だから何らかの報告書はあったはずですけどね。
「突堤を造ったのは失敗だった」と気づいて
廃棄したとか??
頑張ってくださいね。続きを楽しみにしています。
Posted by KINDON at 2020年03月27日 18:28
 長編の報告書すごい。この報告書を事務所の所長に差し上げた方が良くない? でも、報告はまだ半分ですよね?
 この起承転結からすると、現在ある海中の工作物はは全て撤去し、今の桟橋を「浮桟橋」に作り直すか、現構造物は全て見切りを付けてそのまま放置し、島の反対側に港を新設するのが、長期的展望にたてば妥当かもしれないですね。
Posted by ブラック佐藤 at 2020年03月27日 22:33
そんな歴史を知らずに、夜な夜なぼーっと潜っている私はチコちゃんに叱られますね。で、文学部仏文科卒の私には全然円門外なんですが、図を見て思ったのですが、桟橋の手前を崩して島の様にし、上を鉄板で渡して、海水の行き来できるようにしたらどうだろうと、適当なこと言ってみる。

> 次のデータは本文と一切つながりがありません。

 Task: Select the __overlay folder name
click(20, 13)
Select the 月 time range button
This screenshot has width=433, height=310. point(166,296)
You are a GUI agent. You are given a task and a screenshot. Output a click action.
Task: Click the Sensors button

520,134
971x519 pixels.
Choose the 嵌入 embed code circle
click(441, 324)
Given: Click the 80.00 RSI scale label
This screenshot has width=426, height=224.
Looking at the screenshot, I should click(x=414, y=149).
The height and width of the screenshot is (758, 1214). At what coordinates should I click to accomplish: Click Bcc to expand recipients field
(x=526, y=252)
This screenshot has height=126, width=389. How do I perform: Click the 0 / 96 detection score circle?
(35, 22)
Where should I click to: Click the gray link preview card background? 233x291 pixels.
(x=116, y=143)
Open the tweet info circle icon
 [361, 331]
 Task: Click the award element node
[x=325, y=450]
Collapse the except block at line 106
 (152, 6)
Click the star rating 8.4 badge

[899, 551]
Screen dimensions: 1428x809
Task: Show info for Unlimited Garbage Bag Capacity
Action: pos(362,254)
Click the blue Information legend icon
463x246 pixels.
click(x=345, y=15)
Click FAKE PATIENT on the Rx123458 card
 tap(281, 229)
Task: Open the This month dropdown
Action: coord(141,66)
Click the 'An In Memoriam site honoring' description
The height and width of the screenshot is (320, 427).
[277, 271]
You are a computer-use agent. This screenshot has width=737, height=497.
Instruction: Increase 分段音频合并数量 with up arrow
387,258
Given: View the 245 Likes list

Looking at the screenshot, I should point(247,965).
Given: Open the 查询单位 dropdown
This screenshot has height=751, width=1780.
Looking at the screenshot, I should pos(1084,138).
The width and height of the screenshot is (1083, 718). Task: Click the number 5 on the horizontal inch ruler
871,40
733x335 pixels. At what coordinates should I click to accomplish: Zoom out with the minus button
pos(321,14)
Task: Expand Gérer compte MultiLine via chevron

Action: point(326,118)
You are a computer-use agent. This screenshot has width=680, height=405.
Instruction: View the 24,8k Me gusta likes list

あと浮桟橋という手も・・・。
Posted by 泉ちゃん at 2020年03月27日 22:53
KINDONさん、
その突堤も、数々の台風で外側は崩れている部分が増えてきて、
内側に詰められている石灰岩(琉球石灰岩じゃないほう)が流出し、
ビーチにゴロゴロしています(笑)。
ひょっとしてあの突堤は、本部町の事業だったんですかね?
ボードに書かれていたであろう事業主の名前に記憶はありませんか?(笑)

ブラック佐藤さん、泉ちゃんさん、
新たなる港をどうするかということについては、
以前お伝えしたとおり決着はついているのですが、
(現在の構造物は除去することも含まれてます)
伝えられていた予定で事業が進められていなかっただけです(笑)。
先だって県議その他につつかれつつかれ、
遅くとも来年度から始まる、
という再度の通達が先日ありました。
本来は今年度からだったものが来年度から、
しかも未曾有の不況が迫ってきそうな世の中ですから、
どうなることやらわかりませんが……。
(個人的には、砂移動や浚渫さえしてくれれば、
永遠に先延ばしでもいいのですが…)

今現在喫緊のモンダイになっているのは、
水路に堆積している砂で、
これについては、港をどうするかという悠長な話とは関係なく、
もう浚渫以外に手はないのです。